Ein Werk von Bürgern für Bürger

Der Heimatkalender 2020 für Reichenbach und Umgebung vereint Geschichte und Geschichten. Berichtet wird vom Kriegsende 1945 ebenso wie vom Automobilbau in Mylau.

Reichenbach.

Verbunden mit Darbietungen des Männerchores "Liederkranz" Rotschau, der seit 150 Jahren besteht, ist am Dienstagabend im gut besuchten Alten Wasserwerk im Park der Generationen der Heimatkalender 2020 für Reichenbach und Umgebung vorgestellt worden.

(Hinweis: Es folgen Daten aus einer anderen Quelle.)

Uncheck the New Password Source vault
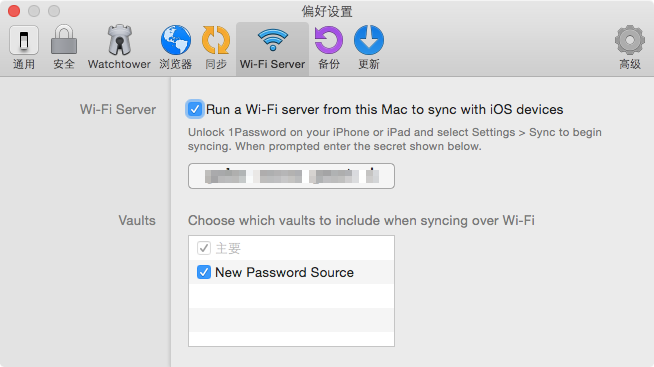Screen dimensions: 654x367 [x=204, y=272]
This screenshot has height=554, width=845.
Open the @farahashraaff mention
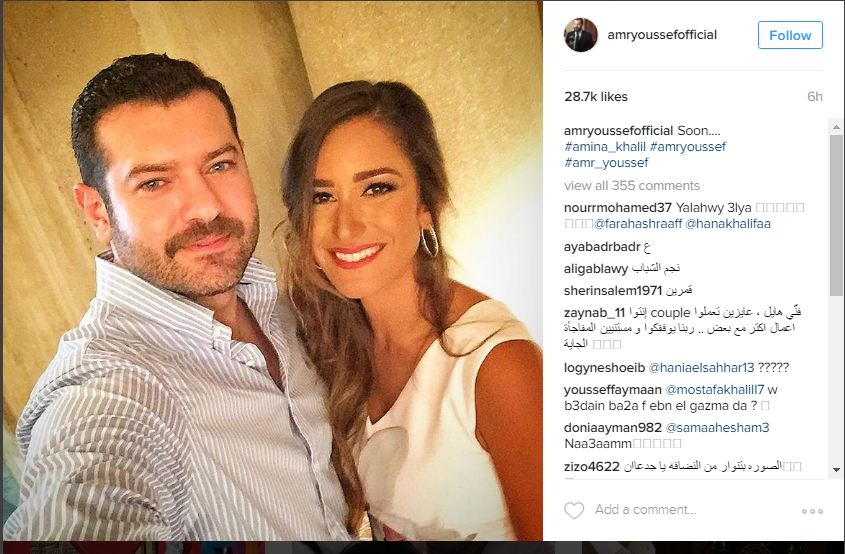(638, 224)
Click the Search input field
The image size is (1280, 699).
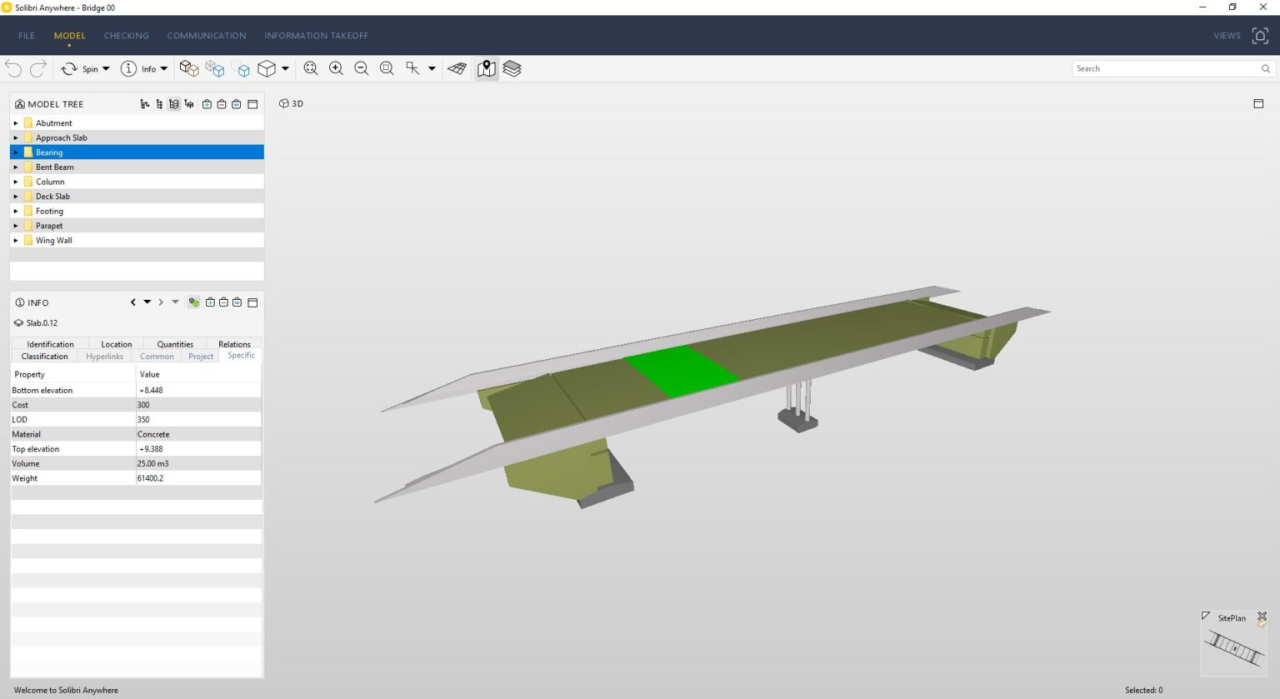[1165, 69]
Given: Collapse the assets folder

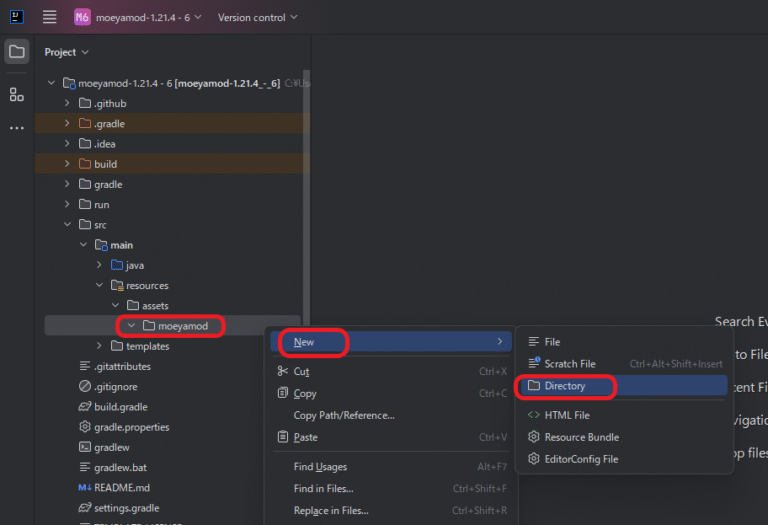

Wolfgang Viebahn, Leiter des Redaktionskollektivs, verwies in seinem Vortrag darauf, dass der dritte Jahrgang mit 168 Seiten noch umfangreicher als im Vorjahr ist. In einer Auflage von 1500 Stück erschienen, verstehe er sich als "Gemeinschaftswerk von Bürgern für Bürger". Für 2021 habe man schon die Hälfte des Materials zusammen. Der Heimatkalender wird von fünf Vereinen herausgegeben: Aqua et Natura Reichenbach, Gewerbeverein Reichenbach, Kulturbund Lengenfeld, Landesverein Sächsischer Heimatschutz und Neuberin-Gesellschaft. Er vereint in sich Heimatgeschichte, Naturkunde, Mundart, Erlebtes, Gereimtes und Humorvolles.

Zwei zentrale Themen prägen den Kalender für 2020: Zum einen widmet sich ein Sammelbeitrag von sieben Autoren dem Ende des Zweiten Weltkrieges in und um Reichenbach. Dazu, so Viehbahn, sei im nächsten Jahr auch ein Buch geplant. Zum anderen ein Artikel zum Jahr der Industriekultur in Sachsen, der erhellt, wie die Industrialisierung im 19. Jahrhundert das Leben im nördlichen Vogtland veränderte.

Der Leser erfährt Frappierendes über den fast vergessenen Automobilbau im Cyklon-Werk in Mylau, über ein seltenes Fundstück beim Reichenbacher Oldtimer-Teilmarkt oder über den jüngsten Kriegsgefangenen der Amerikaner 1945 in Irfersgrün. Weitere Beiträge befassen sich mit dem Konstrukteur der Göltzschtalbrücke, der Tuchfabrik Moritz Weidenmüller in Lengenfeld, den Netzschkauer Neubauernhöfen, dem Rittergut Reuth, dem Vorwerk Oberneumark, mit 65 Jahren Kulturhaus Irfersgrün, 100 Jahren Badespaß in Neumark sowie den Jubiläen der Neumarker Schulen. Zehn Jahre Förderverein Parkanlagen Reichenbach und 55 Jahre Modelleisenbahnclub Netzschkau werden ebenso beleuchtet wie die Historie des Reichenbacher Gewerbevereins. Es gibt Neues über die Neuberin und Sagen aus Schönbach. Reflektiert wird die Geschichte der jüdischen Familie Beutler aus Reichenbach. Die Mylauer Ehrenbürger Adolf Förster, Josef Wetzl und Gotthold Lange werden vorgestellt sowie der 80. Geburtstag von Professor Siegfried Kluge aus Neumark und der 100. Geburtstag des Bahnbetriebswerk-Vorstehers Heinz Hardtke gewürdigt. Zu erfahren ist Interessantes über die gefiederten Wintergäste aus dem Norden. Im Kalendarium werden zudem Gewerbebetriebe der Region vorgestellt.

Der Heimatkalender 2020 für Reichenbach und Umgebung kann, so hieß es, zum Preis von 5 Euro unter anderem im örtlichen Buchhandel, im Neuberin-Museum Reichenbach und in der "Scheune" in Oberreichenbach erworben werden.